Figure 7.

Degradation of vascular extracellular matrix (ECM) by microglial secretion products. Degradation of perlecan domain V (26 kDa) (A) and the collagen IVα2 chain (167 kDa) (B) from murine cerebral cortex, and non-human primate cortex and striatum as shown by Western immunoblot. Tissue samples were incubated with microglia-conditioned medium ex vivo at 37°C for 2 hours and then processed for immunoblots. (A) Microglia subject to OGD produced a significant increase in perlecan degradation (increase in domain V release) from murine cerebral cortex (*, P=0.02; n=4), and from primate cortex (*, P=0.049; n=6) and striatum (*, P=0.003; n=6). (B) In contrast, microglia subject to OGD produced a significant increase only in collagen IV degradation from primate cortex only (*, P=0.003; n=6).
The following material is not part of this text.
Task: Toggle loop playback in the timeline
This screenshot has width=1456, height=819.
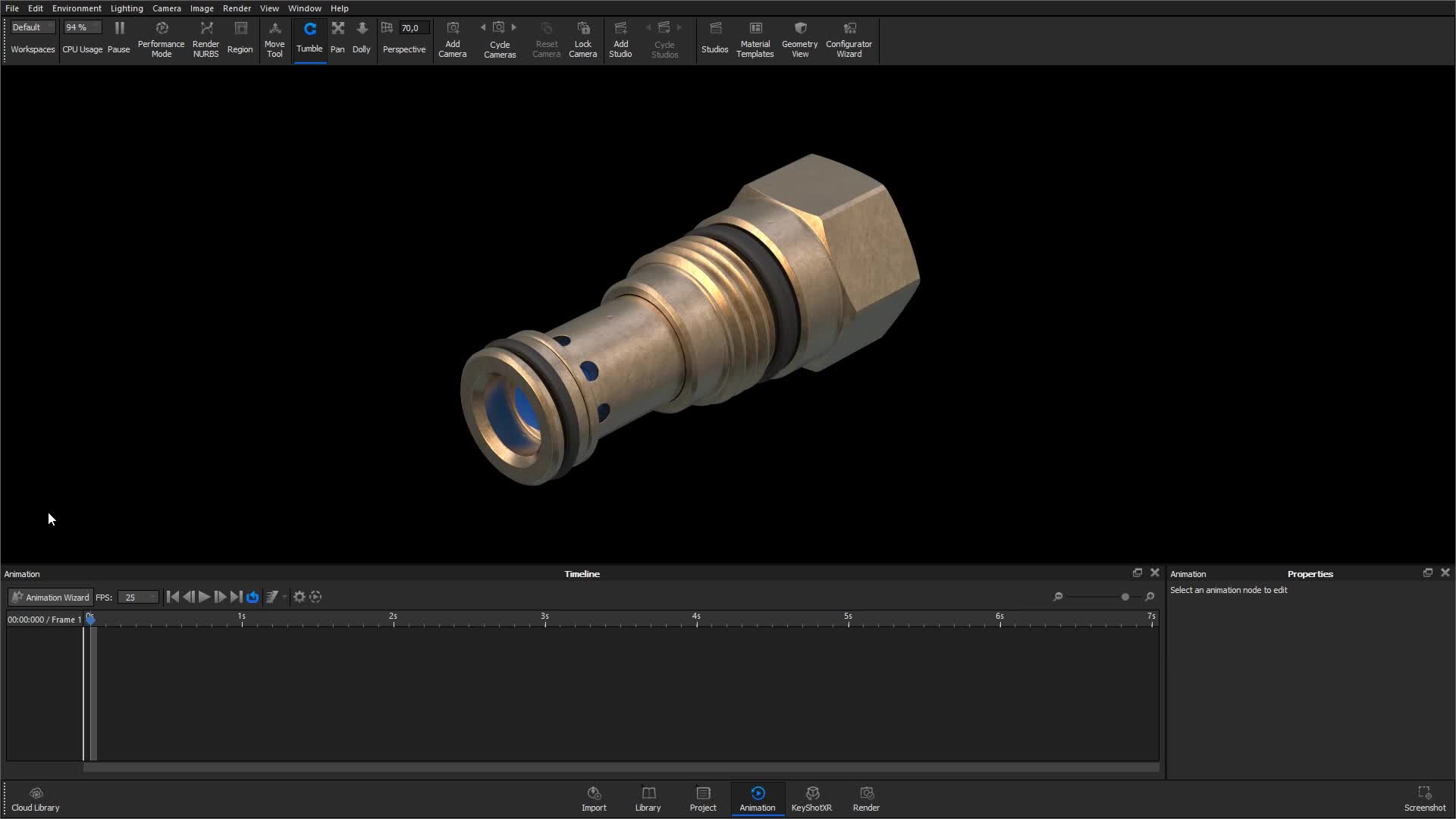Action: pos(253,597)
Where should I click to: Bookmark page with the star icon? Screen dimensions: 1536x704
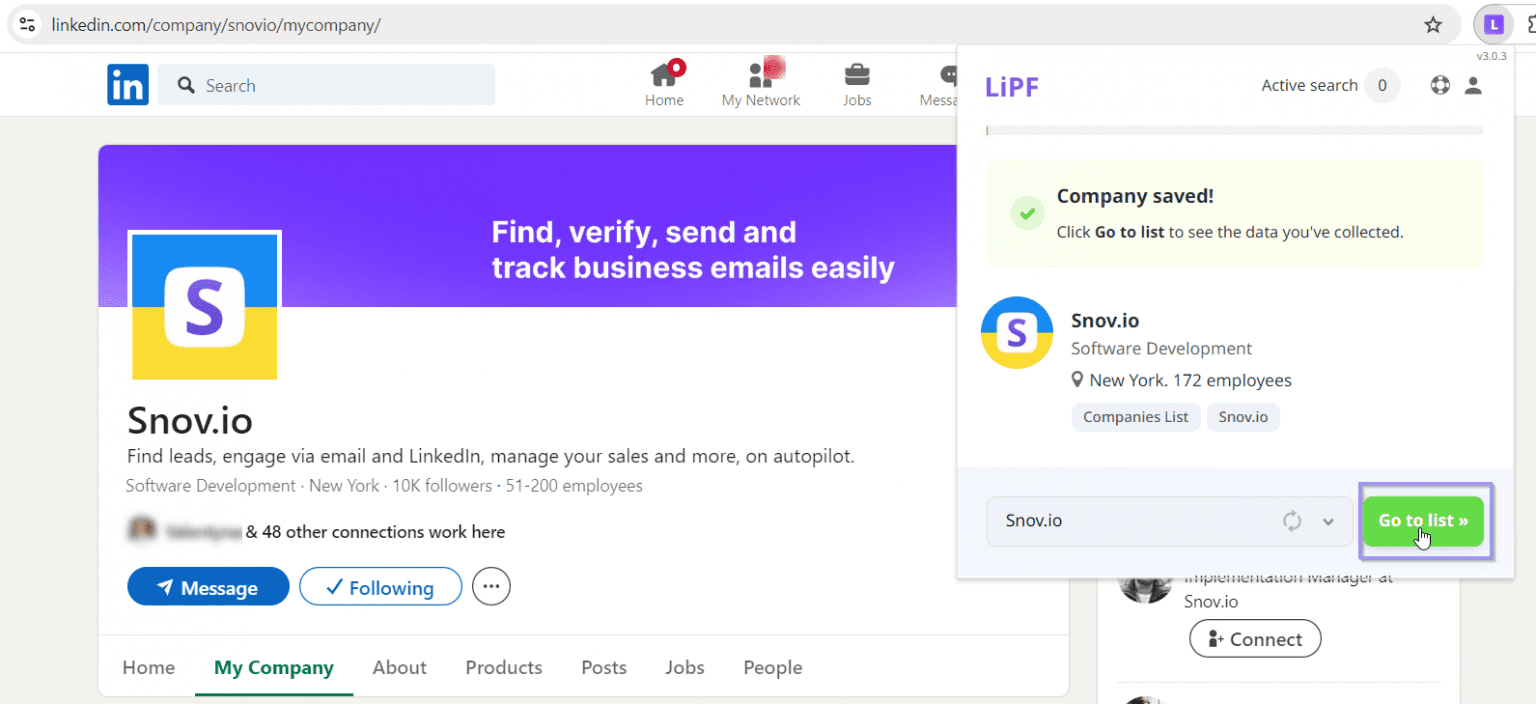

Data shown as fold changes of tissue release in control buffer (C, shaded bars) and secretion products of microglia subject to OGD (filled bars) relative to those subject to normoxia (open bars). Data are from four samples in murine cortex, and six replicates of primate cortex and striatum. Each bar represents a separate experimental condition as displayed by the legend below the abscissa: C=vehicle, n=normoxia, and OGD=experimental ischemia in vitro.